Arduino - Loading Strings from Flash Memory

Arduino - Loading Strings from Flash Memory

December 22, 2014
arduino, C, Christmas, progmem

I got out my Arduino board for the first time in a while for a Christmas themed project. More on that in another post. This post is about loading strings from the Arduino’s flash memory, aka program memory, aka PROGMEM.

There is an example in the PROGMEM link above, but it’s kinda ugly. Here’s the main points from their example code:

// set up strings

prog_char string_0[] PROGMEM = "String 0";   // "String 0" etc are strings to store - change to suit.
prog_char string_1[] PROGMEM = "String 1";

// Then set up a table to refer to your strings.
PROGMEM const char *string_table[] = 	   // change "string_table" name to suit
{   
  string_0,
  string_1
};

// loading string
strcpy_P(buffer, (char*)pgm_read_word(&(string_table[i]))); // Necessary casts and dereferencing, just copy.

I don’t like the fact that they create global variables called string_N then load them in an array of a different type and reference the variables by array index later. It all seems rather unnecessary.

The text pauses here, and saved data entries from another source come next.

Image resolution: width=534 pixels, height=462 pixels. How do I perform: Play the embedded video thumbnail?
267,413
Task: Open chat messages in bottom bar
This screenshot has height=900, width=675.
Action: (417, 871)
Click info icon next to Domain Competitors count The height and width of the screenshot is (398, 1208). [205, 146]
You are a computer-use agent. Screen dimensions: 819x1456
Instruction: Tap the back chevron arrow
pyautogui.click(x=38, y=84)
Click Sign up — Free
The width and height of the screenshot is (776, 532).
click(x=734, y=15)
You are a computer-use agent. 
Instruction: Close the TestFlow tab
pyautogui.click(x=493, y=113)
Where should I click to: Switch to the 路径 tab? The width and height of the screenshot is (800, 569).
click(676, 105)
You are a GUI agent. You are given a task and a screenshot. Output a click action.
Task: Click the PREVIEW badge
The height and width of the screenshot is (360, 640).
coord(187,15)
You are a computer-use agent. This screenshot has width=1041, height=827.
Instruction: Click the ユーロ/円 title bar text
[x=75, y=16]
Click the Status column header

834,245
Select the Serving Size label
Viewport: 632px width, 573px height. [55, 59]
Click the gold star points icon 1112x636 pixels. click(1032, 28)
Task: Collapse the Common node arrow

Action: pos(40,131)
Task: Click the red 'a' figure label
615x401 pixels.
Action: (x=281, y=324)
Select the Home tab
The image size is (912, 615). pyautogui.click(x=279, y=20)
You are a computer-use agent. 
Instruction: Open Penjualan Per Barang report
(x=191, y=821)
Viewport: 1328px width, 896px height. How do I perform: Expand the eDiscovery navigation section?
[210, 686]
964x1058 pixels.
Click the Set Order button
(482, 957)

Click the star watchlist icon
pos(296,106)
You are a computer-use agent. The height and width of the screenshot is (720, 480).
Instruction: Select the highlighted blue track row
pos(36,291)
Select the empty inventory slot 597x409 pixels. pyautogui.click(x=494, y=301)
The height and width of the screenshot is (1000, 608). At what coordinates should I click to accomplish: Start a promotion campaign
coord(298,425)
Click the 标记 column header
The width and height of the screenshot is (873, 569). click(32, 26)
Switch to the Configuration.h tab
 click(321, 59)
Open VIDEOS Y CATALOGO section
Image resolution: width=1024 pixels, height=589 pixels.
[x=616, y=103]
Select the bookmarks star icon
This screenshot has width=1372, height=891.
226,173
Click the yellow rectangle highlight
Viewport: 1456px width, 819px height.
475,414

It seemed like there should be a more straight-forward way of doing things and after reading the header file and playing around for a few minutes, here’s what I came up with:

// create strings in flash memory
const prog_char STRING_WISH[] PROGMEM  = "Have";
const prog_char STRING_YOU[] PROGMEM   = "  a";
const prog_char STRING_MERRY[] PROGMEM = "Merry";
const prog_char STRING_XMAS[] PROGMEM  = "Xmas!";

// example reading strings
char firstLine[6];
char secondLine[6];
char thirdLine[6];
char fourthLine[6];

strcpy_P(firstLine, STRING_WISH);
strcpy_P(secondLine, STRING_YOU);
strcpy_P(thirdLine, STRING_MERRY);
strcpy_P(fourthLine, STRING_XMAS);

Unfortunately global variables are still required. At least I’ve given them sensible names (STRING_WISH was initially the word ‘wish’ but I later decided ‘have’ sounded better). Loading the strings from program memory into RAM doesn’t require any manipulation of the arguments. No need to remember “magic” array indices or for type casting or unnecessary calls to pgm_read_word.